J Pediatr Orthop B. 2025 May 19. doi: 10.1097/BPB.0000000000001264. Online ahead of print.
ABSTRACT
This study was to identify some indicators that could be used to distinguish methicillin-resistant Staphylococcus aureus (MRSA) from methicillin-sensitive Staphylococcus aureus (MSSA) to more accurately guide empirical antibiotics. Data of 91 cases of acute osteomyelitis in children with Staphylococcus aureus infection (including 29 cases of MRSA and 62 cases of MSSA) from July 2017 to March 2024 were retrospectively analyzed. Age, sex, duration of onset, maximum body temperature at onset, and inflammatory indicators detected after admission were compared between the MRSA group and the MSSA group. According to the receiver operating characteristic (ROC) curve, the diagnostic efficiency of MRSA infection was evaluated. Logistic regression analysis was used to determine independent risk factors for MRSA infection. There were no significant differences in age, sex, duration of onset, maximum body temperature, white blood cell count, neutrophil count, and erythrocyte sedimentation rate between the MRSA group and the MSSA group (P > 0.05). The median C-reactive protein in the MRSA group and the MSSA group was 97.93 and 58.10 mg/L, respectively, with statistical significance (P < 0.05).
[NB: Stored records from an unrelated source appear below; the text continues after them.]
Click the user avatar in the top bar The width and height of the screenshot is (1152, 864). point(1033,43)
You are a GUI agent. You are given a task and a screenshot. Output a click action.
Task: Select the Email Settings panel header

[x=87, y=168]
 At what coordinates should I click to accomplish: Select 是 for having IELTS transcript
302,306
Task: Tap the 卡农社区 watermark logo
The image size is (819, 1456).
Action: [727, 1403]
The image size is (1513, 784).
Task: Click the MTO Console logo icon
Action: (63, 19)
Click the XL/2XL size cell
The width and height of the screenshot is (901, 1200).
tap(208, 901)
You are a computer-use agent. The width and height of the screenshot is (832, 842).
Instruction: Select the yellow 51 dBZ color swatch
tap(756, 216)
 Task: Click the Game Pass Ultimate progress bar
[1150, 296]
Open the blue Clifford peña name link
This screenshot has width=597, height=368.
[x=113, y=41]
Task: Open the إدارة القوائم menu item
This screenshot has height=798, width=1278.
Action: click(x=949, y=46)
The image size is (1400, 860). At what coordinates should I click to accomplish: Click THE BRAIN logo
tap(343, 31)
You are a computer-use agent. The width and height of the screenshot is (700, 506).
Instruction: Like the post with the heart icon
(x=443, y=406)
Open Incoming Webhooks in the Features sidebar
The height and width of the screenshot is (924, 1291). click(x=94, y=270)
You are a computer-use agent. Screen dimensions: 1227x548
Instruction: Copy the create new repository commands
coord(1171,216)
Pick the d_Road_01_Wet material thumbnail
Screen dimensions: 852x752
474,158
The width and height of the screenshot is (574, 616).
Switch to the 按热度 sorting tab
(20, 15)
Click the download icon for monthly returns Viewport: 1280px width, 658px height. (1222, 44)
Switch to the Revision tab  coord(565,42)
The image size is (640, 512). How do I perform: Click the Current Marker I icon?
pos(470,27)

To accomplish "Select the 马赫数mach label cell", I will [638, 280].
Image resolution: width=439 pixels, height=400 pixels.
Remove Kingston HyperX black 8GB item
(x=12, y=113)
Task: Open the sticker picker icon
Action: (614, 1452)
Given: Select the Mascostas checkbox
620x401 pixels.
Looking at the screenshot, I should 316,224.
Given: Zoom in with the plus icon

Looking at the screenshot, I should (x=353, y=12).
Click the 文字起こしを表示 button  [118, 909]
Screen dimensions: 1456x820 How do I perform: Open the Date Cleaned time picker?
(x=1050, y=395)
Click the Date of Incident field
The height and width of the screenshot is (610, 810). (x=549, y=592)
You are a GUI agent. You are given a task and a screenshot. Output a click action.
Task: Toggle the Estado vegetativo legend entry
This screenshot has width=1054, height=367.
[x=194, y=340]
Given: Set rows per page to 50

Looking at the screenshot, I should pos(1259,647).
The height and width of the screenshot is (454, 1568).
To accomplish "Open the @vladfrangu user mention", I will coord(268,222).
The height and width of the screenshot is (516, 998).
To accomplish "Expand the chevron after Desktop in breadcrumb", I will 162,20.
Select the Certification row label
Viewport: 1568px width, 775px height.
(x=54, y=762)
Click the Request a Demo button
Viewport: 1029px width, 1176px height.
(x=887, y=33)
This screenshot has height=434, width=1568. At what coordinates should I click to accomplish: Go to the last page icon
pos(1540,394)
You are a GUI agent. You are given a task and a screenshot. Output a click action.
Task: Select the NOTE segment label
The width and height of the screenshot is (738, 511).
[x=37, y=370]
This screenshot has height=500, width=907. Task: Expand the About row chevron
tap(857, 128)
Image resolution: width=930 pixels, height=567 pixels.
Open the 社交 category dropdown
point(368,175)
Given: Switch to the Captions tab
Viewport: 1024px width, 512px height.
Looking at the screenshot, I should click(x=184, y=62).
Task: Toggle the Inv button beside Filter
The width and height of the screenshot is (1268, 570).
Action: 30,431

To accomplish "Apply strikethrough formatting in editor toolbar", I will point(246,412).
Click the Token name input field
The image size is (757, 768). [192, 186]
The sensitivity, specificity, and area under the curve of C-reactive protein for detecting MRSA infection were 41.4, 90.3, and 0.646%, respectively. Logistic regression analysis showed that C-reactive protein greater than 116.46 mg/L (odds ratio = 6.588, 95% confidence interval: 2.149-20.197) was an independent risk factor for predicting MRSA infection (P < 0.05). C-reactive protein greater than 116.46 mg/L can independently predict the likelihood of MRSA infection, and it is recommended to empirically select anti-MRSA treatment for such children.